*** SUPPLIED MATERIAL ***
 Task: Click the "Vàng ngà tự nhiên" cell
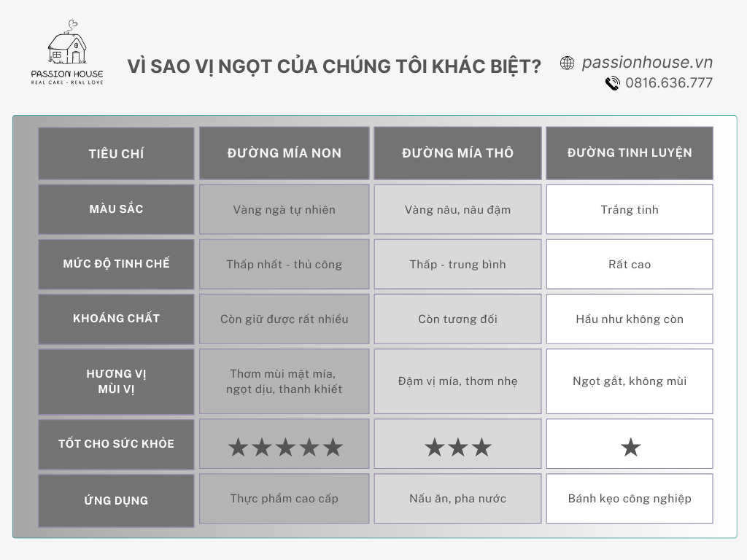coord(285,210)
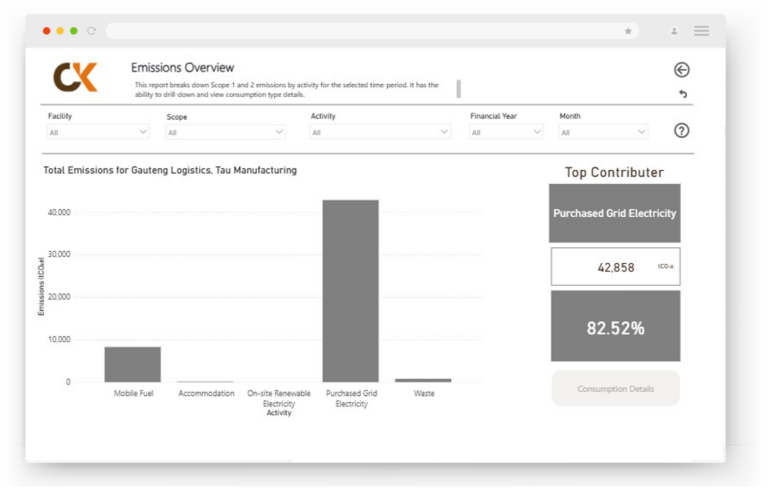Open the Scope filter dropdown
Screen dimensions: 768x491
(225, 132)
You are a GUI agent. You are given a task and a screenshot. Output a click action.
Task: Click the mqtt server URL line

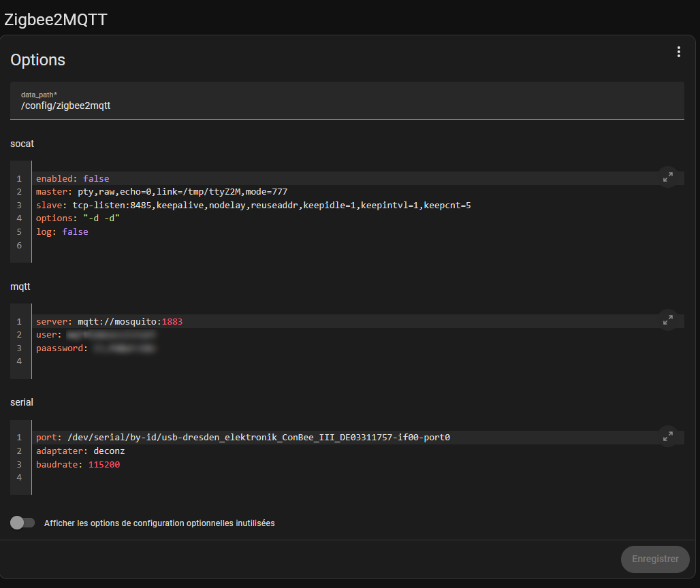pos(109,321)
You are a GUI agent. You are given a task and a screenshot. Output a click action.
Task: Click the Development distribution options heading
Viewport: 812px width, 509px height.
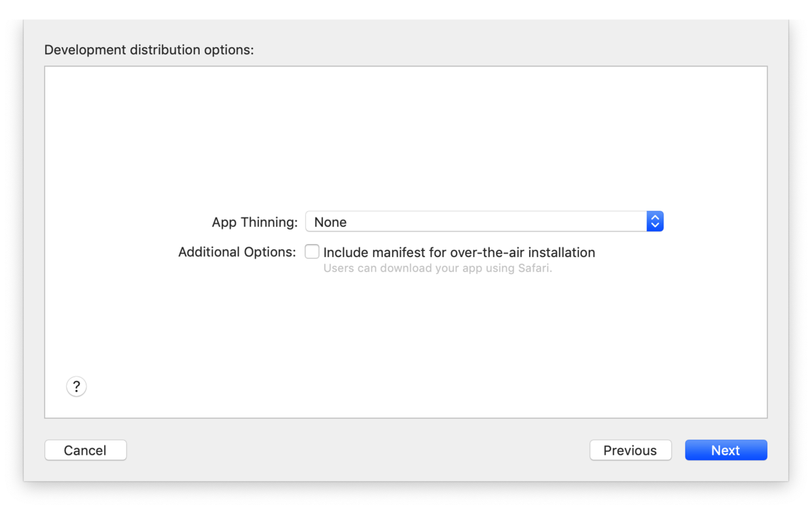pos(149,50)
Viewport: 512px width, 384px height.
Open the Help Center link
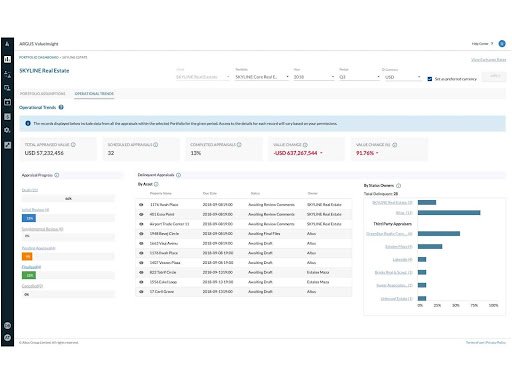click(480, 44)
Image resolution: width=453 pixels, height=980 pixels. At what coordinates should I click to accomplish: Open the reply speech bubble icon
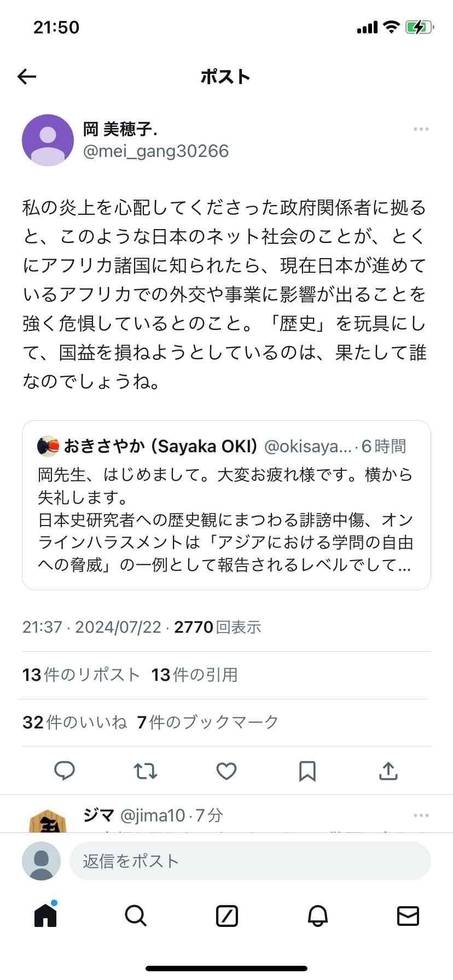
*** End of SUPPLIED MATERIAL ***
INSTRUCTIONS TO FOLLOW.
Every line in the records is to be retyped exactly as it stands; the pictures stay out.

RESULT BELOW.
 Task: Click the "Vàng ngà tự nhiên" cell
coord(285,210)
Open the Scope filter dropdown
Screen dimensions: 768x491
(225, 132)
You are a GUI agent. You are given a task and a screenshot. Output a click action.
Task: Click the mqtt server URL line

pos(109,321)
You are a GUI agent. You are given a task and a screenshot. Output a click action.
Task: Click the Development distribution options heading
Viewport: 812px width, 509px height.
pos(149,50)
Viewport: 512px width, 384px height.
Open the Help Center link
click(480, 44)
Image resolution: width=453 pixels, height=980 pixels. At what coordinates should I click to accomplish: Open the reply speech bubble icon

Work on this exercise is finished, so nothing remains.